1/ Great cities seem to be practically immortal, but deliberately designed organizations seem to be mortal.
2/ Hundreds of ancient cities are still around, but comparably large corporations seem to age and die in <100 years.
3/ Geoffrey West studied this and discovered that cities, unlike corporations, get more more efficient as they grow bigger.
4/ They get more creative, more energy efficient and economically productive. This is the root of their immortality.
5/ In West's terms, cities are superlinear, while corporations are sublinear.
6/ Smart city enthusiasts, who head off to some barren desert to build a techno-utopia from scratch, fail to understand this.
7/ Large, old cities are like steadily burning suns. Superlinearity is like supercriticality in nuclear reactions.
8/ Past a certain scale, cities "ignite" and turn into true metropolitan furnaces of human potential.
9/ Just as the nuclear reactions powering reaction change as stars age, the economic engines of cities change.
10/ Seattle for example has seen phases powered by lumber, fishing, shipping, and aerospace. Now it is software.
11/ Cities can be very long-lived if their superlinearity is preserved, but can be killed too.
12/ When the urban-nuclear reaction powering a city changes, it breaks smart.
13/ Such breaking smart events are how superlinearity is preserved: through resurrection.
14/ Cities break smart by riding new technologies to economic renewal just as old engines begin to fail.
15/ To stop this process, all you need is a period of extended NIMBYism and regulatory choking.
16/ A smart city is not one with fancy new architecture, sci-fi infrastructure, and free wifi and burritos for all.

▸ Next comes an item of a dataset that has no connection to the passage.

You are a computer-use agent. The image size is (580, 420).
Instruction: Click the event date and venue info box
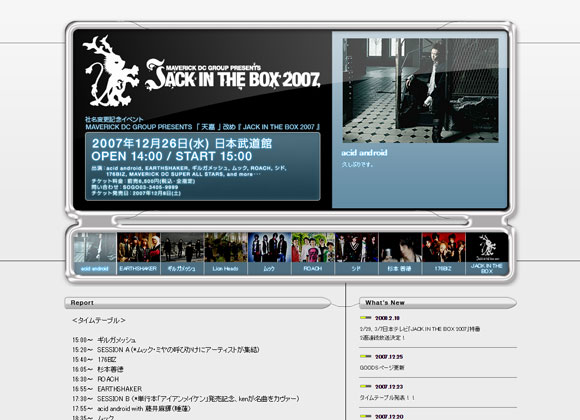click(203, 167)
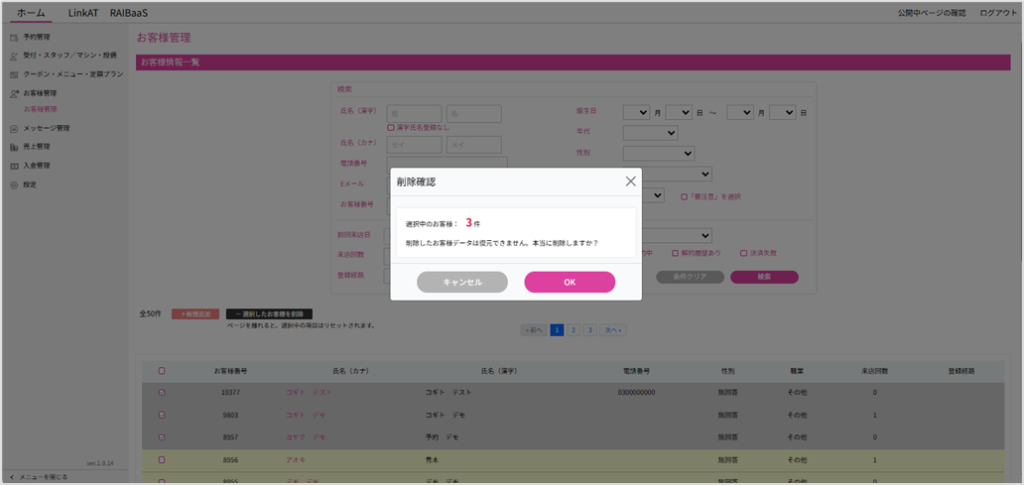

17/ Rather, it is an old superlinear city that periodically reinvents itself and resists NIMBYism and other choking forces.
18/ Is there room for entirely new cities on virgin territories to seriously compete with the old thriving cities?
19/ I believe not, for two reasons. One: all the prime real estate on our planet is taken.
20/ Geography, water sources and strategic concerns allow only a few thousand candidate locations.
21/ All these locations of our planet already host once-and-future smart cities.
22/ The second, bigger reason is simply that great cities are grown slowly over centuries, not "constructed" over years.
23/ To create a smart city, simply find an old, once-great city, and provoke it into breaking smart one more time.
24/ Stop dreaming about your ideal city designed from scratch in some non-existent new ideal location.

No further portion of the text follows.